Делла вспомнила их первую и последнюю ночь вдвоем. Понимая ее смущение, он задул свечу, прежде чем раздеться и лечь рядом с ней.

Она же слишком сосредоточилась на чувственном удовольствии, которое он дарил ей, чтобы рассматривать его обнаженное тело. Память сохранила нежность, ласковые прикосновения рук, тяжесть тела, огонь страсти и, наконец, силу и твердость его плоти.

Делла замотала головой. Так дело не пойдет. Надо все выяснить. Она заставила себя поднять взгляд на несколько дюймов.

Медальона не было на месте. Только тонкая золотая цепочка на шее.

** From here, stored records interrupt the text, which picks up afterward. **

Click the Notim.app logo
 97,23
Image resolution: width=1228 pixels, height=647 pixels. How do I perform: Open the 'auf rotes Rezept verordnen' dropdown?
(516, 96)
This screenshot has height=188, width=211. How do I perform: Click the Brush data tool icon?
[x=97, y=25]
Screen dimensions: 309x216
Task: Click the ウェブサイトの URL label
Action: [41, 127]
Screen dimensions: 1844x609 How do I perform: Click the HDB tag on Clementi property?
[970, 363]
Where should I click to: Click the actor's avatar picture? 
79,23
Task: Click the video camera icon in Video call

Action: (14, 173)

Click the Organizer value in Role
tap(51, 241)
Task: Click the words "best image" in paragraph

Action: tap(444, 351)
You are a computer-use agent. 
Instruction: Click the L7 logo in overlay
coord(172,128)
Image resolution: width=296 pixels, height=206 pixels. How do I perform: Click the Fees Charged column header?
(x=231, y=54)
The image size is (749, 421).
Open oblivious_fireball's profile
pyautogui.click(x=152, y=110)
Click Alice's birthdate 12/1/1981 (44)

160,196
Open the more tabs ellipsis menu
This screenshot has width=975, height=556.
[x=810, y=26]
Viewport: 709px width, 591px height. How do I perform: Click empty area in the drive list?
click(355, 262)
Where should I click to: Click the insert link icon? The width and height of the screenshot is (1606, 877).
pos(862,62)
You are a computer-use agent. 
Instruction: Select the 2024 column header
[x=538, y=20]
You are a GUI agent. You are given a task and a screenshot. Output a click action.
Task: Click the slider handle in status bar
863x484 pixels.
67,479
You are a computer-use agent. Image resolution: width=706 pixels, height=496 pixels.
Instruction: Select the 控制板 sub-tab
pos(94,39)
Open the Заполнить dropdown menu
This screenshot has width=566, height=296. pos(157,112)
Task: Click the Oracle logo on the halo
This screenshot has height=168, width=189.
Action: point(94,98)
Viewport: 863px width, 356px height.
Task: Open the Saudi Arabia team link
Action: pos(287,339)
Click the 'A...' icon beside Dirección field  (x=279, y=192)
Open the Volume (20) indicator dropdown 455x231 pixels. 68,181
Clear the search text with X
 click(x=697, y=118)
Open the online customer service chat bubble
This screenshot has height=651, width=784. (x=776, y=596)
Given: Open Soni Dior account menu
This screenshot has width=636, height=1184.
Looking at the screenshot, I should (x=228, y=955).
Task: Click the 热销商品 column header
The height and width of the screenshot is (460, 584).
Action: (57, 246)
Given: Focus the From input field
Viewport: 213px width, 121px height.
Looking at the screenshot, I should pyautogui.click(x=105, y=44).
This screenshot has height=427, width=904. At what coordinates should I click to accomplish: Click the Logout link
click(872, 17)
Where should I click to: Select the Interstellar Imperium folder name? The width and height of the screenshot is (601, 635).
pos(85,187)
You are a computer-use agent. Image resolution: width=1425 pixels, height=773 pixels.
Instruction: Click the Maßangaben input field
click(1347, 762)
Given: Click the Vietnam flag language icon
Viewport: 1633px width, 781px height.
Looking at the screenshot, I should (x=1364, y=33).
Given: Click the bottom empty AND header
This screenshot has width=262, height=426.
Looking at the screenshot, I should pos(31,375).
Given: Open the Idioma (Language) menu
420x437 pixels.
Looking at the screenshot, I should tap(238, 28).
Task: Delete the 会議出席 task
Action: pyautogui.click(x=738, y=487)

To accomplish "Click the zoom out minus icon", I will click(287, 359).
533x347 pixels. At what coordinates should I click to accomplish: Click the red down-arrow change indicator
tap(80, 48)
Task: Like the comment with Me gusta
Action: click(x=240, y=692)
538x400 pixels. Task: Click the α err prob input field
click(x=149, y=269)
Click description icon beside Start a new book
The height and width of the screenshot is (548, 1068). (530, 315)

Очевидно, догадалась она, медальон соскользнул с его груди, когда он пытался разорвать путы. Наклонившись пониже, она обнаружила украшение рядом с левым ухом больного. Ей пришлось опереться коленом на край кровати, чтобы дотянуться до медальона. Почувствовав ее присутствие, мужчина резко повернул к ней голову. Его спрятанное под многими слоями бинтов лицо оказалось так близко от нее, что она ощутила отвратительный запах винного перегара. Содрогнувшись, но не отступив, она быстро схватила медальон.

Замок был сломан, поэтому медальон распахнулся при прикосновении, открыв ее взору то, чего она так страшилась, — собственный портрет.

Делла выронила его из руки и отскочила от кровати. Она разрывалась между противоречивыми желаниями: убежать или обнять этого калеку, который лежал абсолютно неподвижно, как будто умер или спал.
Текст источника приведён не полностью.